Another thing that makes electric cars more expensive is that, at lower volumes (less than 100,000 a year of the early models), even the traditional components of a car come at higher costs. Low production numbers and high battery development costs created a valley of despair for EVs that lasted decades, which is why subsidies have been critical to giving the sector enough breathing room to eventually stand on its own.
Government incentives were crucial to the birth of the EV industry, and many countries and local governments will continue to offer them because of the critical role electric cars play in reducing pollution and combatting climate change.

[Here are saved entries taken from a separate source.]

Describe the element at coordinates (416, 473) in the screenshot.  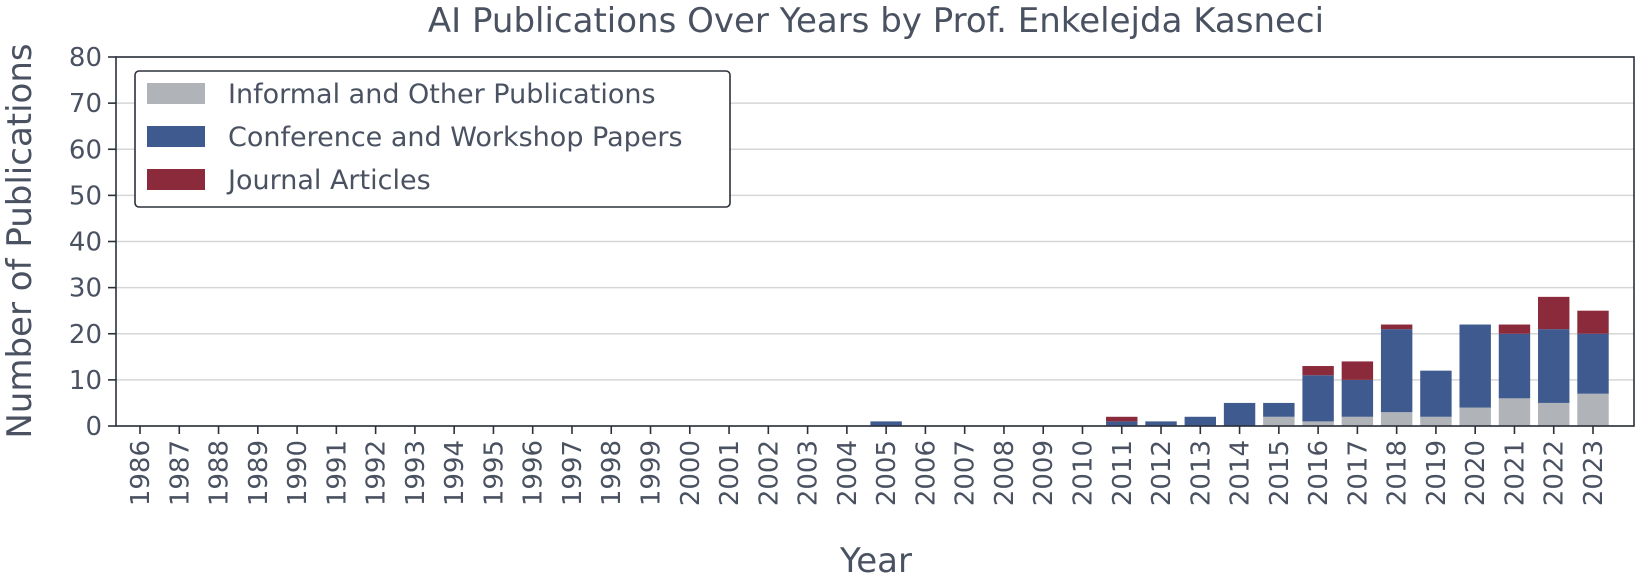
I see `x-tick-label: 1993` at that location.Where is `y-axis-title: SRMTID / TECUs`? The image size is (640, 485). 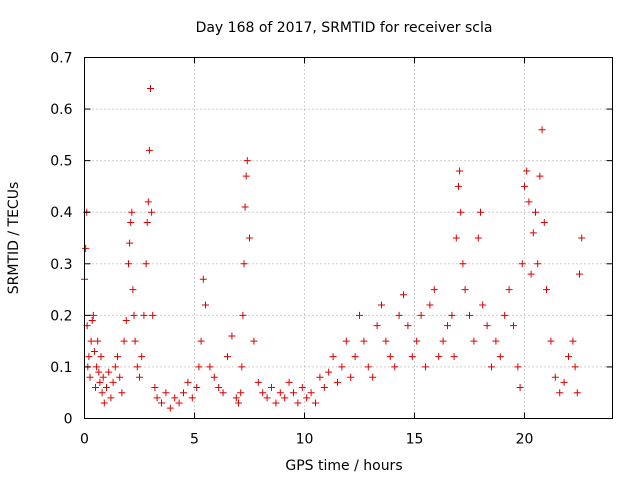
y-axis-title: SRMTID / TECUs is located at coordinates (14, 238).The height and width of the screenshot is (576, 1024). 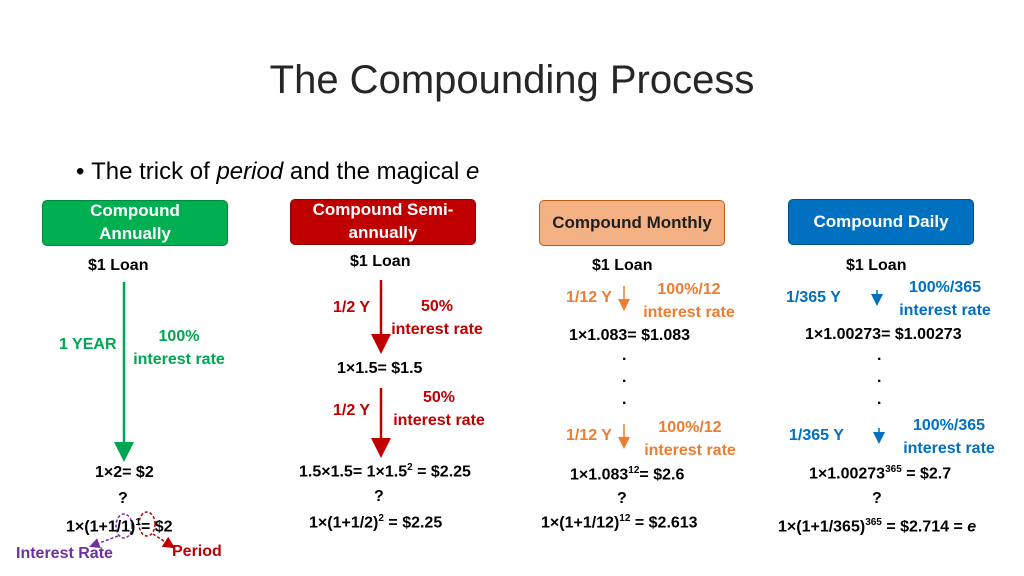 I want to click on annual-loan: $1 Loan, so click(x=118, y=266).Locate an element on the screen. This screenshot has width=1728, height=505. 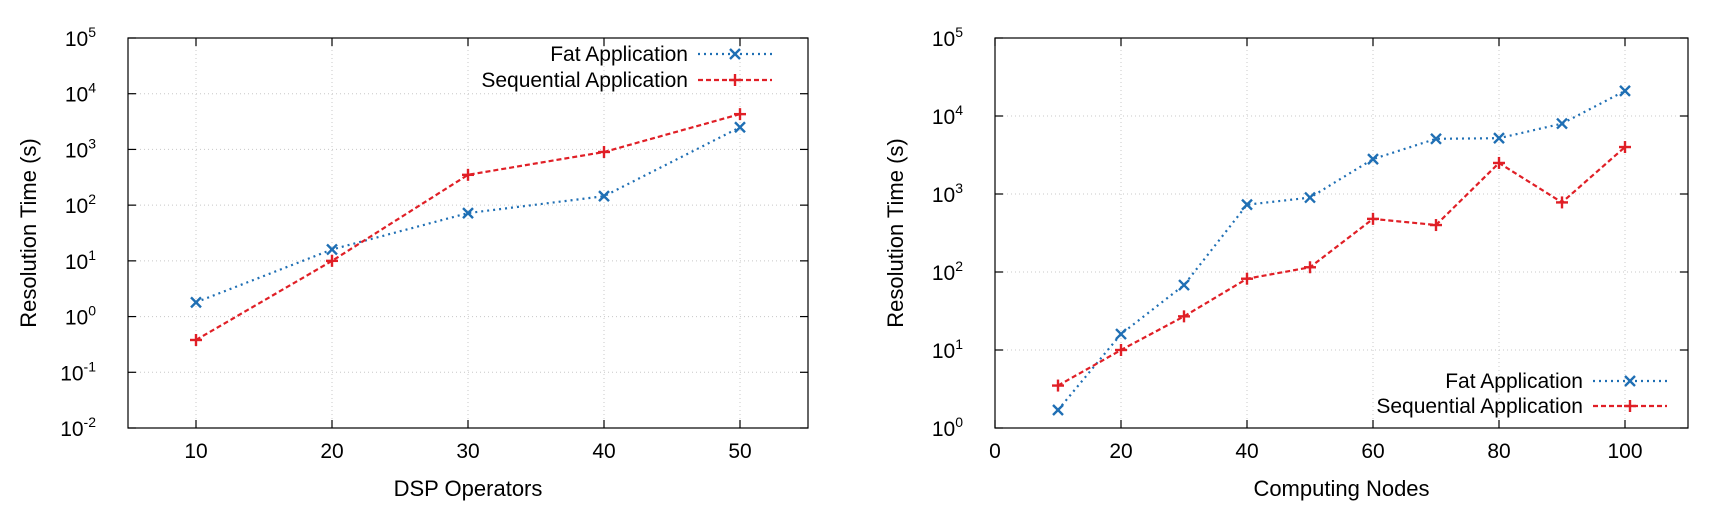
series-line-sequential is located at coordinates (468, 227).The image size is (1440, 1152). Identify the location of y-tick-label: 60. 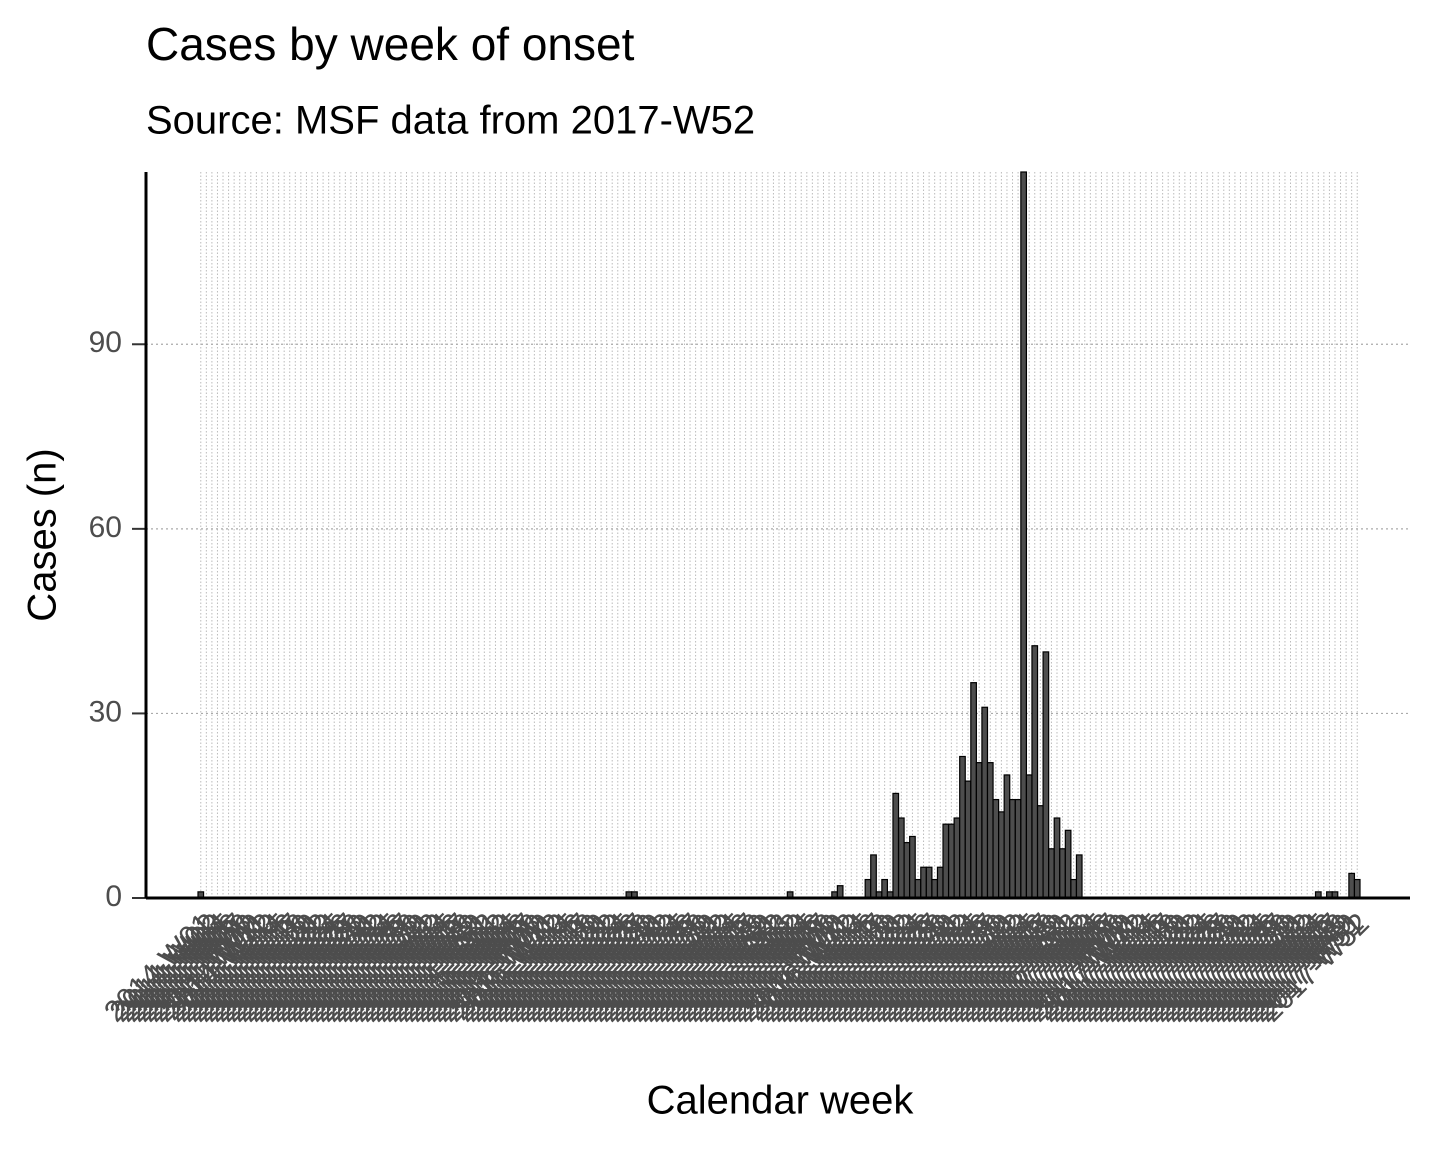
(106, 528).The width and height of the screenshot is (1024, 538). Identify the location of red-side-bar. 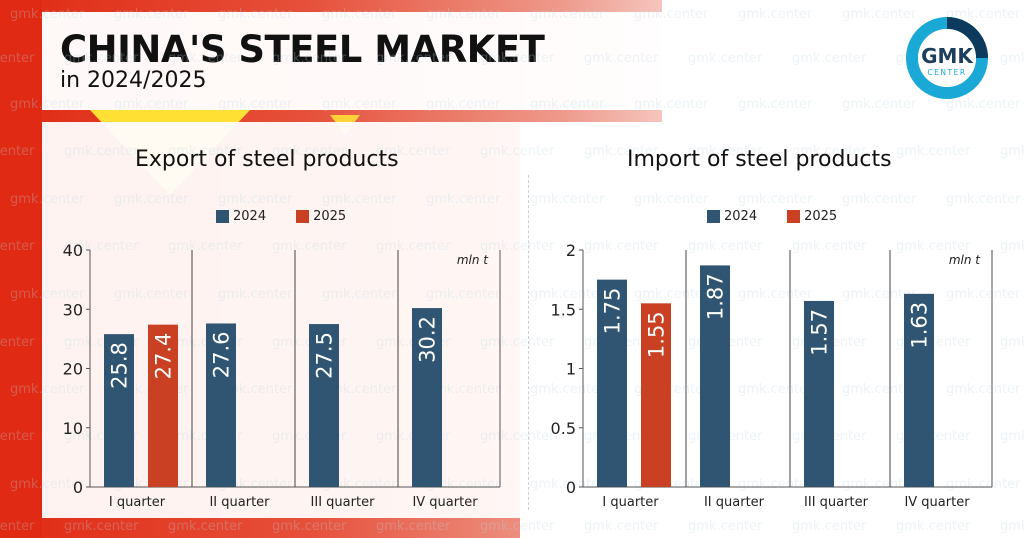
(21, 269).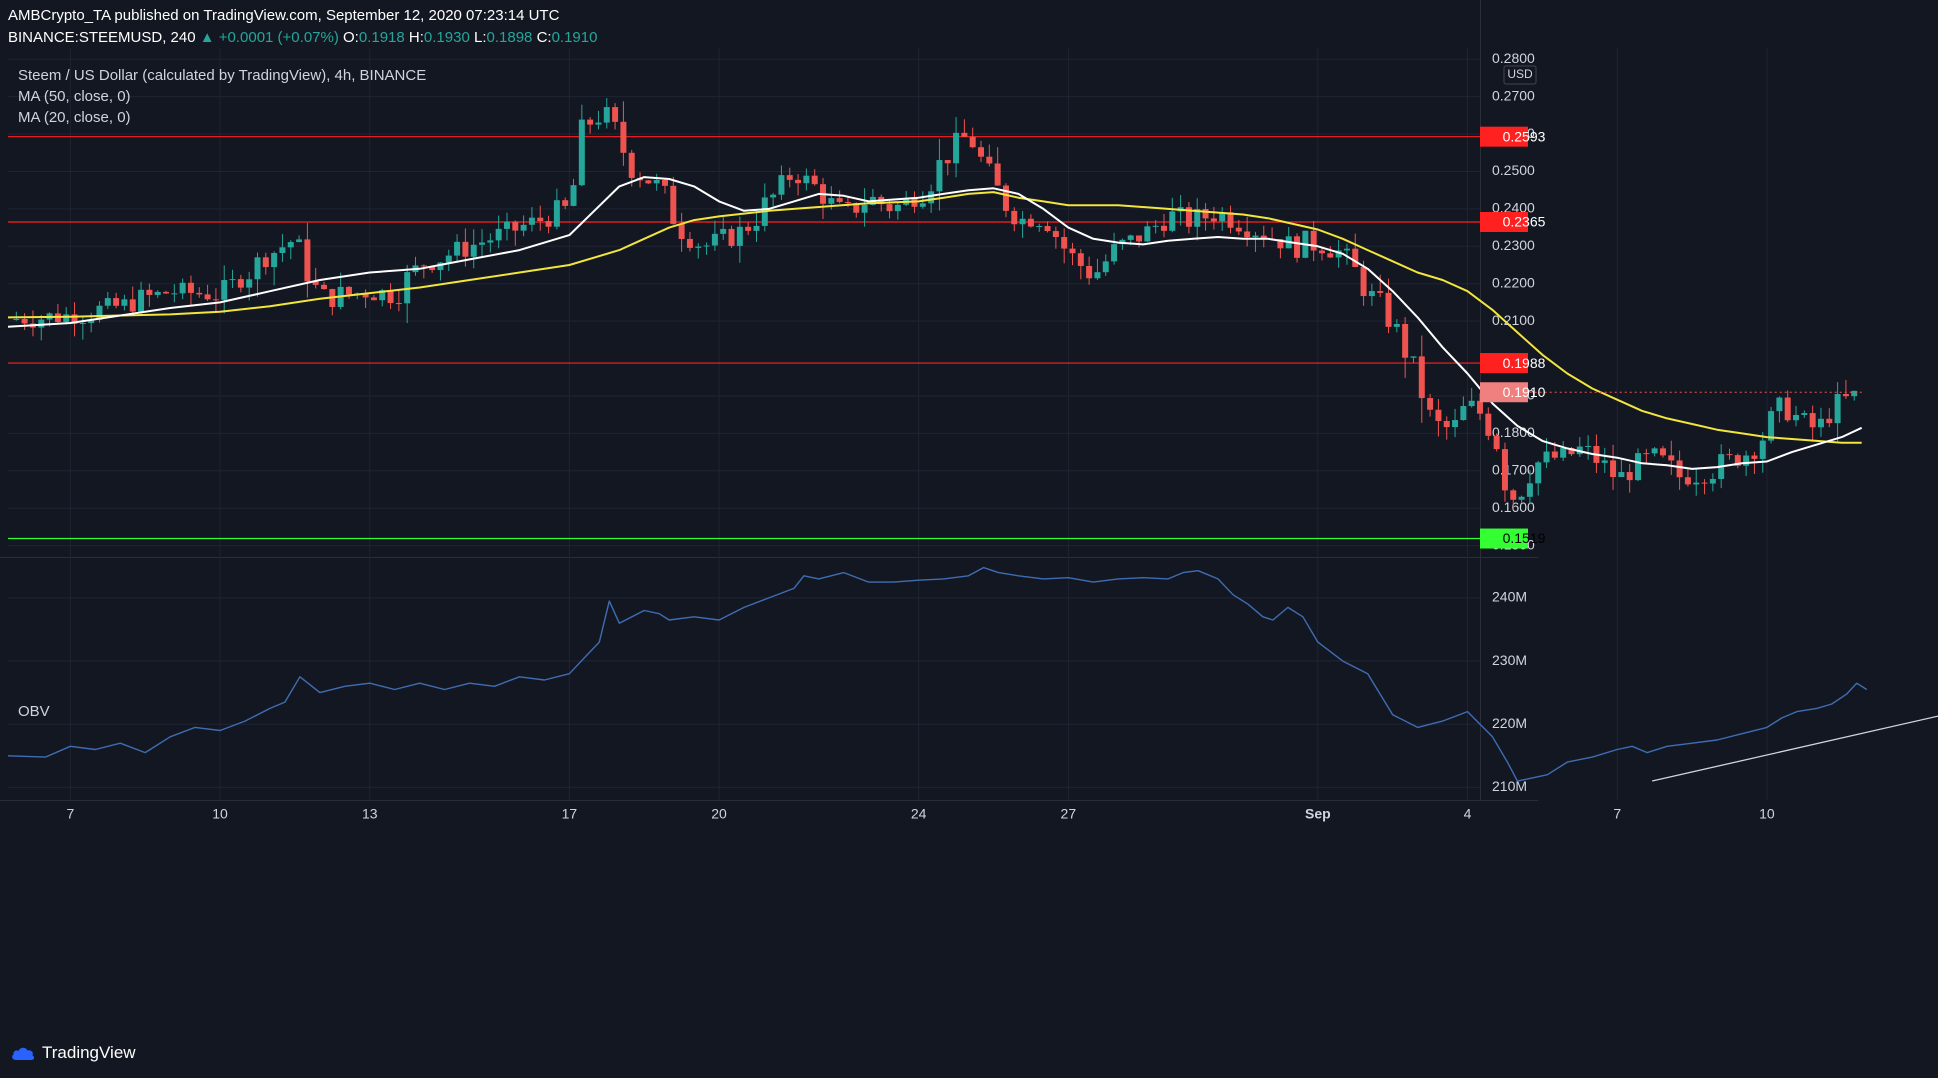 The height and width of the screenshot is (1078, 1938). I want to click on tradingview-logo: TradingView, so click(73, 1053).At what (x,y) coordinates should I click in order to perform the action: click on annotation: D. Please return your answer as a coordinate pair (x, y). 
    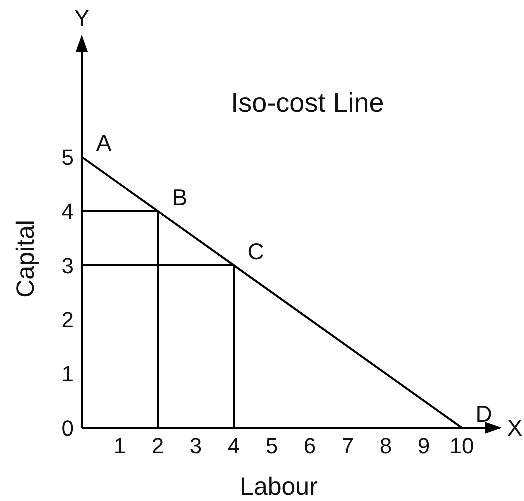
    Looking at the image, I should click on (484, 414).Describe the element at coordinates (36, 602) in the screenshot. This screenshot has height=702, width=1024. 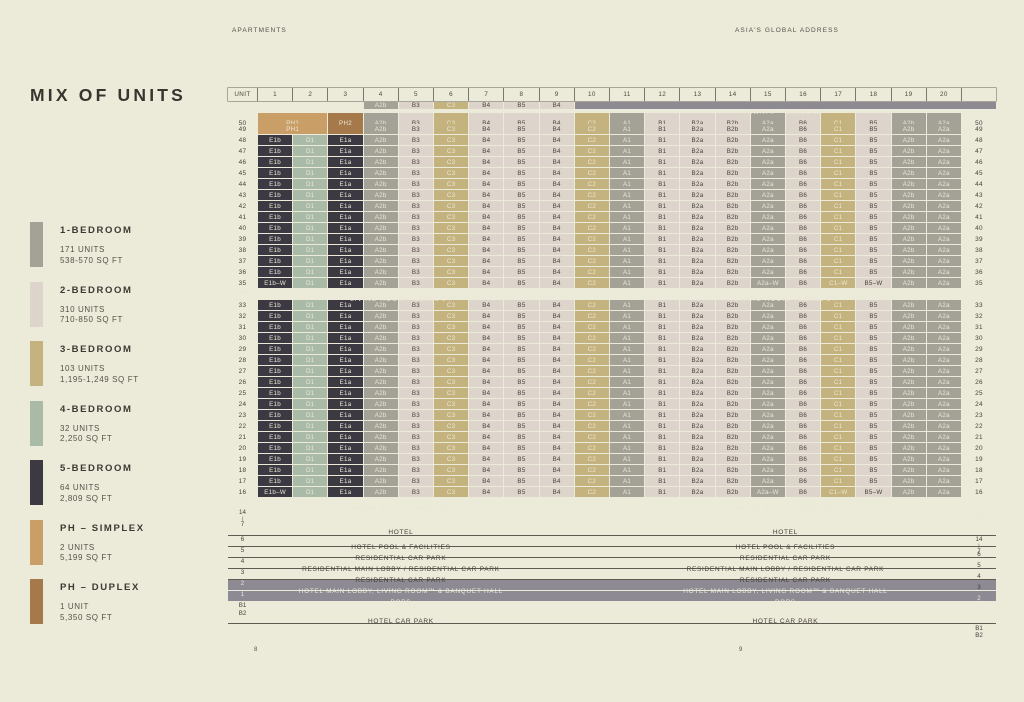
I see `legend-swatch-ph-duplex` at that location.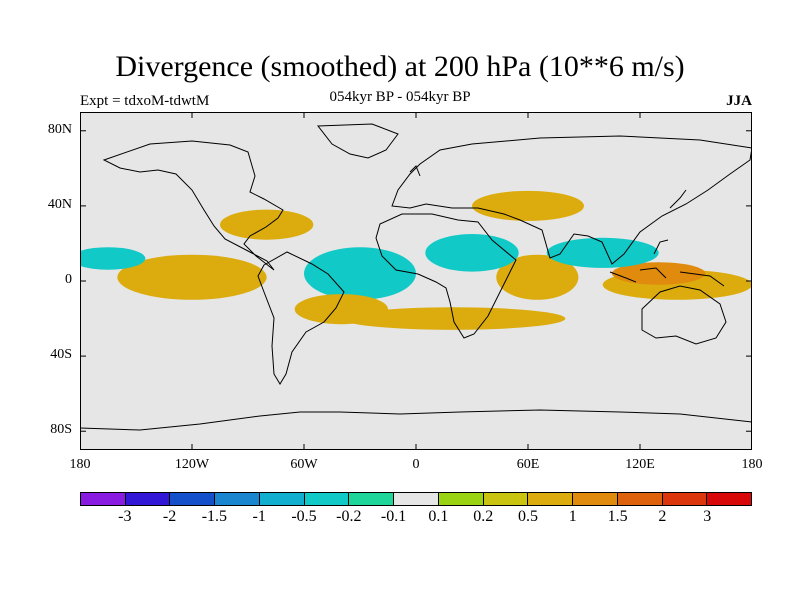 The width and height of the screenshot is (800, 600). Describe the element at coordinates (618, 516) in the screenshot. I see `colorbar-label: 1.5` at that location. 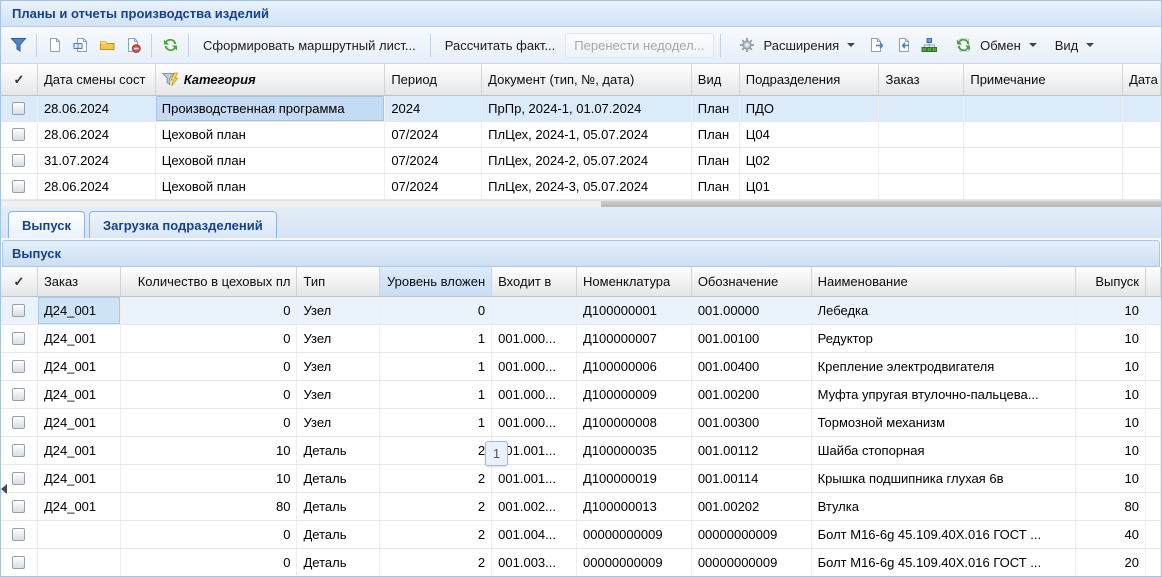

But even where governments are less enlightened, the valley of despair is coming to an end. Tesla, the first to approach price and function parity in the Model S sedan and Model X SUV, will attempt to recreate that magic later this year with the Model 3, a $35,000 entry-level luxury sedan. A longer-range Nissan Leaf will be unveiled in September, and depending on its pricetag, it could begin to approach the parity zone in the sub-$30,000 market.
And then watch out: In 2018, Volkswagen plows into electrification with an Audi SUV and the first high-speed U.S. charging network to rival Tesla’s Superchargers. Jaguar and Volvo both have promising cars on the way too, and by 2020, the avalanche really begins, with Mercedes, VW, General Motors and others releasing dozens of new models.
When the U.S. incentives begin to expire next year, don’t expect a Georgia-sized collapse in the market. The period of greatest peril is ending for EVs, and the time of greatest promise is beginning. All the top carmakers are investing billions of dollars to electrify their drivetrains, and the smart ones will compete aggressively on pricing in the short-term in order to establish market share for the long haul. Incentives are important, but they won’t define the market for much longer.